I call this the translation tax. It’s the energy spent asking “does this advice actually apply to me?” every time you encounter a business framework, a networking event, a funding conversation, a piece of generic strategy advice. It’s not a mindset problem. It’s a structural one. The advice was built for someone else, and you know it, and you have to figure out in real time whether it translates to your situation — while also running a business.
Academic research backs this up. The code-switching literature documents the cognitive load of constantly adapting your presentation to dominant norms — the mental fatigue, the hypervigilance, the depletion of bandwidth that could otherwise go toward the actual work. Minority stress theory maps the chronic stress of navigating stigma and concealment. Both describe the same underlying reality: there is an energy cost to being marginalised in a space that wasn’t designed for you, and that cost is real and cumulative.
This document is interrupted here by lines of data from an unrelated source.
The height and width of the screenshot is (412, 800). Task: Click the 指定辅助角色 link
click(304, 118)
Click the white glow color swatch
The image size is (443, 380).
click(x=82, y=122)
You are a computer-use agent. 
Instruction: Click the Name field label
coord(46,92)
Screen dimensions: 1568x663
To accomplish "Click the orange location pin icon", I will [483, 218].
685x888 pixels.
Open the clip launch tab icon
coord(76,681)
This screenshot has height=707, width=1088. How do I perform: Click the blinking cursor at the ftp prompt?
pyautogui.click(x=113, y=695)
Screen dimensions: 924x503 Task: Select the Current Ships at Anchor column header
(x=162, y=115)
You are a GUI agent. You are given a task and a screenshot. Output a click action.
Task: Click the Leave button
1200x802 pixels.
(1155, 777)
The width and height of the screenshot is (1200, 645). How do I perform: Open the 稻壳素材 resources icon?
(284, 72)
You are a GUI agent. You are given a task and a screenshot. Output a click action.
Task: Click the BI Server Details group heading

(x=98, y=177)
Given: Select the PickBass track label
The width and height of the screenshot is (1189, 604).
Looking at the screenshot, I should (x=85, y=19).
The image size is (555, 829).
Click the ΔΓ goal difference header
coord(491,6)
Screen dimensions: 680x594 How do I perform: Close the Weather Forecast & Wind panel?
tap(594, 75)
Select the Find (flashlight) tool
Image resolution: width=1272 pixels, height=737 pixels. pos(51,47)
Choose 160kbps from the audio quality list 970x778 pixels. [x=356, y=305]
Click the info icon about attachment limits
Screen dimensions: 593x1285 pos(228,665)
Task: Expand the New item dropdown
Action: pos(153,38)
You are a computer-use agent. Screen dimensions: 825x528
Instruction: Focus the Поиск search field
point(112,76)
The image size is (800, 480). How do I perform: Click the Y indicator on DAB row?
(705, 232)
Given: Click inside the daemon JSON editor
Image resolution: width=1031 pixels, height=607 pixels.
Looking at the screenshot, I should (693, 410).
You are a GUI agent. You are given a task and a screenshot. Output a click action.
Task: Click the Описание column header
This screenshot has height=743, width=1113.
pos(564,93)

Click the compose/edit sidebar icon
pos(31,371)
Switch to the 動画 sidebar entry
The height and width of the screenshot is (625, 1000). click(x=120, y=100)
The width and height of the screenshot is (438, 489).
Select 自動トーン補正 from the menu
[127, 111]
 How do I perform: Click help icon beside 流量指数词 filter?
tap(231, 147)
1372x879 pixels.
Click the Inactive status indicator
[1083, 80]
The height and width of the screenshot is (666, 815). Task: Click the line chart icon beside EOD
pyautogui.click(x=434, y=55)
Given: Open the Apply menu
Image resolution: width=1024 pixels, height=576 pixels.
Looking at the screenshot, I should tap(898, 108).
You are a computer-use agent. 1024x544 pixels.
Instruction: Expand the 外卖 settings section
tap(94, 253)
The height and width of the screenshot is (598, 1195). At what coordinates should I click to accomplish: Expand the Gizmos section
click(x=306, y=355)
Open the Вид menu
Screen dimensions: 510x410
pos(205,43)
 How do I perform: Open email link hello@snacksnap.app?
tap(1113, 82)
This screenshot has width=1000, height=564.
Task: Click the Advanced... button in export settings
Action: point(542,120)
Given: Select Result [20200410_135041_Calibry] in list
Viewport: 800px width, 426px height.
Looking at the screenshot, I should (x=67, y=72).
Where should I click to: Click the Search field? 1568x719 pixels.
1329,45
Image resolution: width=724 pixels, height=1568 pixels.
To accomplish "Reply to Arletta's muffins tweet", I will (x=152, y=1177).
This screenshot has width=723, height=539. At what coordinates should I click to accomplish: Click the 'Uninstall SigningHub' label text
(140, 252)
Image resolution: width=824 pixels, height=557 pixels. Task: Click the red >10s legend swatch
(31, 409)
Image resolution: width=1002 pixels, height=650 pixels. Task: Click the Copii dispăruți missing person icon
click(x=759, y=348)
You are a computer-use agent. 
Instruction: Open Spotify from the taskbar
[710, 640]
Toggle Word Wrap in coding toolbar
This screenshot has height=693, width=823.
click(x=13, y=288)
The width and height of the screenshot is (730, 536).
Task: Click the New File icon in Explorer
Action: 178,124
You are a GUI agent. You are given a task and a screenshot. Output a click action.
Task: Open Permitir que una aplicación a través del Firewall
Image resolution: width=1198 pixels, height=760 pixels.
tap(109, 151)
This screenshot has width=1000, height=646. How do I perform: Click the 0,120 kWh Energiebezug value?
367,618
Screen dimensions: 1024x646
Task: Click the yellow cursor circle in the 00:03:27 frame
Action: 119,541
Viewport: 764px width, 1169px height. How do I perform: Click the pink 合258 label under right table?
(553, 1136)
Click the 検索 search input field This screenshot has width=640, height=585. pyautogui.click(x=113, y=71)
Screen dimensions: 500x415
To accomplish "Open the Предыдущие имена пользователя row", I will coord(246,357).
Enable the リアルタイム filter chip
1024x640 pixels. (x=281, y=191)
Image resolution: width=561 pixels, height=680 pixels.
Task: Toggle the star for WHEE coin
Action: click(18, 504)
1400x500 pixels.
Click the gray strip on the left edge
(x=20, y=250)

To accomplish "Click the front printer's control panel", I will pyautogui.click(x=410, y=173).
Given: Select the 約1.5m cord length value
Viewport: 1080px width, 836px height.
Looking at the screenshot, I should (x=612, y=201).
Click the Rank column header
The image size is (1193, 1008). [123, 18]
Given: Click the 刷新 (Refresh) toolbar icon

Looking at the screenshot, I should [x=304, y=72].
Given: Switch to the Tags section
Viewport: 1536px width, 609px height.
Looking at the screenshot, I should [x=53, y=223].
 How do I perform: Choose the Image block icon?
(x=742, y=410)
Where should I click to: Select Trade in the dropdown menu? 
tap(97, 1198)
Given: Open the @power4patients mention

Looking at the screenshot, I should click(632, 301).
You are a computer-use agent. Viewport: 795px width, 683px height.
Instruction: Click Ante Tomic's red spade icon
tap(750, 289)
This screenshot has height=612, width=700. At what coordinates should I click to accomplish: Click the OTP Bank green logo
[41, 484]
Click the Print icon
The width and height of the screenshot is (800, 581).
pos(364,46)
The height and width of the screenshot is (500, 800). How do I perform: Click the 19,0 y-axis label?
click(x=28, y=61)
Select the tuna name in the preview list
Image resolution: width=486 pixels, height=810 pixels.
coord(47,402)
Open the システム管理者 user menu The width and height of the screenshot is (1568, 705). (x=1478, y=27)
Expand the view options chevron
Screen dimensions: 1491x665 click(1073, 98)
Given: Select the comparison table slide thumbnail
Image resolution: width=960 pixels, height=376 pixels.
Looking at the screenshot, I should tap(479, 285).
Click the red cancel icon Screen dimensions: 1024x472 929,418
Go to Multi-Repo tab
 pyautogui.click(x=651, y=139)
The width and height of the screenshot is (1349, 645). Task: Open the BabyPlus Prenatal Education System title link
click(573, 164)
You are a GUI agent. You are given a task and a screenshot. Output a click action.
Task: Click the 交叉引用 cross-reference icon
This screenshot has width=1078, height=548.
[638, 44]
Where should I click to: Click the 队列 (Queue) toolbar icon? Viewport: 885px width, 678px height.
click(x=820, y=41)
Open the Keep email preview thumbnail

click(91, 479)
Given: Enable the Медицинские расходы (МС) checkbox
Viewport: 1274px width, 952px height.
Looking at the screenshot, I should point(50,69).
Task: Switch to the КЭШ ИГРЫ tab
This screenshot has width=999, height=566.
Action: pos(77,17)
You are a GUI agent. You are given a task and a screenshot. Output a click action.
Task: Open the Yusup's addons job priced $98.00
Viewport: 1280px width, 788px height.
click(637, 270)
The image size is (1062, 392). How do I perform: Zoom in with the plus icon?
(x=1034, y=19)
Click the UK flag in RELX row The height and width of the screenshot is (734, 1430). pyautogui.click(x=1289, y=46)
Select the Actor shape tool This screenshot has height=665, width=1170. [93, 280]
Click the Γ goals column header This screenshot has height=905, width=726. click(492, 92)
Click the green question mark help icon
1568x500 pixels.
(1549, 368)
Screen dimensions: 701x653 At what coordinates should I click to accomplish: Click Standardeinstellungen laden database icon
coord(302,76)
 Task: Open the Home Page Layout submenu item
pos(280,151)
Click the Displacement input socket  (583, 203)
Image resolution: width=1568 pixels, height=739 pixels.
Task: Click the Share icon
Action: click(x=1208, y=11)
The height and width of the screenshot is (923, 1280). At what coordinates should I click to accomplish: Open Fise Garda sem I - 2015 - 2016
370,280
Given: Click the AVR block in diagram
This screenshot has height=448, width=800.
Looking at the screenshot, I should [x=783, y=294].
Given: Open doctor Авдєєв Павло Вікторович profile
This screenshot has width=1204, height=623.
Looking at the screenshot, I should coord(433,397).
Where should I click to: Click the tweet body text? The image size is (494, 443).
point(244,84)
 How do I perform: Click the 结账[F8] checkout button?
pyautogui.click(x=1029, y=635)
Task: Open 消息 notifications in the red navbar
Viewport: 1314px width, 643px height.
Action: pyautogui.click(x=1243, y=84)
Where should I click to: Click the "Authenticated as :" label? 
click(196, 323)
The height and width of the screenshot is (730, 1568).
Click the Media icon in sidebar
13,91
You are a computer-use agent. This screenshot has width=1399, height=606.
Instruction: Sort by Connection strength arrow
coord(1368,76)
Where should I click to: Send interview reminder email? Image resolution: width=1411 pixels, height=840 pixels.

We don’t even count it here
Here’s something that should bother us more than it does: in Australia, we have almost none of this data.
The US figures I’ve cited exist because the Federal Reserve began tracking LGBTQ+ business ownership in their annual Small Business Credit Survey in 2021. Australia has no equivalent. The Australian Bureau of Statistics has never systematically tracked LGBTQ+ business ownership. We don’t know how many queer people own businesses here. We don’t know what the funding gap looks like. We don’t know what the discrimination rates are in Australian lending. We are genuinely flying blind on queer economic participation in this country.
The 2026 census will ask about sexual orientation and gender identity for the first time — and that only happened after years of advocacy, and after the government’s initial decision to exclude the questions had to be publicly reversed. “You matter, you’ve been heard, you will be counted,” the Treasurer said. A welcome statement. A low bar.
Being counted in a census is the beginning of visibility, not the end of it. What comes after is tracking what happens to queer people in the economy — in business ownership, in funding access, in workplace discrimination, in the accumulation of wealth that makes starting a business possible in the first place. Until we measure it, we can’t address it. The silence in the data is itself a form of erasure.
What you can actually do
So much of this is structural and feels insurmountable as individuals. But it’s not. Change starts with small acts. Plant your flag this Pride. Decide to create a safe space for queer people in your business and your networking groups. You don’t have to fix the Federal Reserve data or redesign investor networks from scratch. You just have to decide what your corner of the world looks like — and then make it look like that, consistently, past June.